--- EXERCISE TEXT Enclosed Below ---

While being conducted in a living organism, our results contradict the majority of earlier findings both in vitro and in vivo that raloxifene inhibits bone resorption, at least for allogenic bone grafts. We found that raloxifene stimulates new bone formation and accelerates resorption, i.e. bone turnover. The same condition has been shown from the use of bone morphogenic proteins (BMPs) in allograft (Jensen et al. 2002, McGee et al. 2004, Baas et al. 2008). The reason for the accelerated resorption when using anabolic therapy appears to be caused by the close interaction between formation and resorption.

Raloxifene is thought to imitate the actions of estrogen on bone, since they both occupy the same cellular receptors. In physiological concentrations, estrogen inhibits osteoclast development and activity (Compston 2001). However, studies using high-dose estradiol implant therapy have provided direct histological evidence that high-dose estrogen has anabolic skeletal effects by stimulating osteoblast activity (Wahab et al. 1997, Khastgir et al. 2001). Despite the estrogen being administered systemically in these trials, it is not unlikely that these findings would explain our results. So far, no similar studies have been conducted in which raloxifene is locally administered.

When treating osteoporosis in humans, an oral dose of 60 mg per day is considered standard treatment. In previously completed in vivo studies using rodents, orally administered doses ranging from 1 mg/kg/day (Luvizuto et al. 2011) to 3 mg/kg/day (Turner et al. 1994) for a period varying from 1 to 12 months have been used. Considering the different sizes of the animals (rodents vs. dogs) and the different rates of metabolism, we used a dose of 10 mg raloxifene distributed in 1.1 g of allograft bone. It is possible that we may have arrived at a dose of raloxifene at which it acts similarly to high doses of estrogen, thereby explaining the anabolic effects of the local treatment of 10 mg raloxifene. Taranta et al. (2002) showed increased osteoblast proliferation when treating cultures with low concentrations of raloxifene (10-11 M), while Viereck et al. (2003) demonstrated higher levels of osteoblast differentiation markers at higher raloxifene concentrations (10-7 M).

--- End of Enclosed EXERCISE TEXT ---
--- MATERIAL SUPPLIED Enclosed Below ---

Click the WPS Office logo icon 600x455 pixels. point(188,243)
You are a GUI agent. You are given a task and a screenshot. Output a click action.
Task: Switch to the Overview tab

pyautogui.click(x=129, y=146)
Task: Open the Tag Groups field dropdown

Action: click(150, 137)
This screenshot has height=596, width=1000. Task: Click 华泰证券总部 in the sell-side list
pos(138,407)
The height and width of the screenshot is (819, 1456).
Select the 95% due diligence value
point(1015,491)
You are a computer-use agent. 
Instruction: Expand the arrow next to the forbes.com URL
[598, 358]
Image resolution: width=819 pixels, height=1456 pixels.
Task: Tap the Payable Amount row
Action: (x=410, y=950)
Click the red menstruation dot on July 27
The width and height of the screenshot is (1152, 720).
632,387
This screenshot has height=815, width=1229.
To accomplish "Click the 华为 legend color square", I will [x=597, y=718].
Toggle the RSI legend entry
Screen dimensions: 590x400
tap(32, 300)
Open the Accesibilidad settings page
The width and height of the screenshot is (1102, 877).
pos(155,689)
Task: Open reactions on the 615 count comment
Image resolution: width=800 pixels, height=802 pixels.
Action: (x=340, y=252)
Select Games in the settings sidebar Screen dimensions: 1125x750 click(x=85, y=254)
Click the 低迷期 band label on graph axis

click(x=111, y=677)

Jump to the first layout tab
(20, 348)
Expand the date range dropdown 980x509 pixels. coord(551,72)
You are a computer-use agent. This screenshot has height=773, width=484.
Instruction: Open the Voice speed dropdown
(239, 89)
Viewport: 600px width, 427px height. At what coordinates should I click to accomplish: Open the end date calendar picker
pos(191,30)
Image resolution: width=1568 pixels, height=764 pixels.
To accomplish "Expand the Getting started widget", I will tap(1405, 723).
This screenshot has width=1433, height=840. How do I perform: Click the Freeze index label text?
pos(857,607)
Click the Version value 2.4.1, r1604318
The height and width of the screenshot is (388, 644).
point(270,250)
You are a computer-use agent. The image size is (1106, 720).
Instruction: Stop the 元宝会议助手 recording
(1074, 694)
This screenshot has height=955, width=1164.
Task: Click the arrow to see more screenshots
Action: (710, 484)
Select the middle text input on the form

--- End of Enclosed MATERIAL SUPPLIED ---

EXERCISE PROMPT
Copy the raloxifene text word for word, from "Raloxifene is thought" to "is locally administered.". The data has nothing to do with the exercise.

EXERCISE OUTPUT
Raloxifene is thought to imitate the actions of estrogen on bone, since they both occupy the same cellular receptors. In physiological concentrations, estrogen inhibits osteoclast development and activity (Compston 2001). However, studies using high-dose estradiol implant therapy have provided direct histological evidence that high-dose estrogen has anabolic skeletal effects by stimulating osteoblast activity (Wahab et al. 1997, Khastgir et al. 2001). Despite the estrogen being administered systemically in these trials, it is not unlikely that these findings would explain our results. So far, no similar studies have been conducted in which raloxifene is locally administered.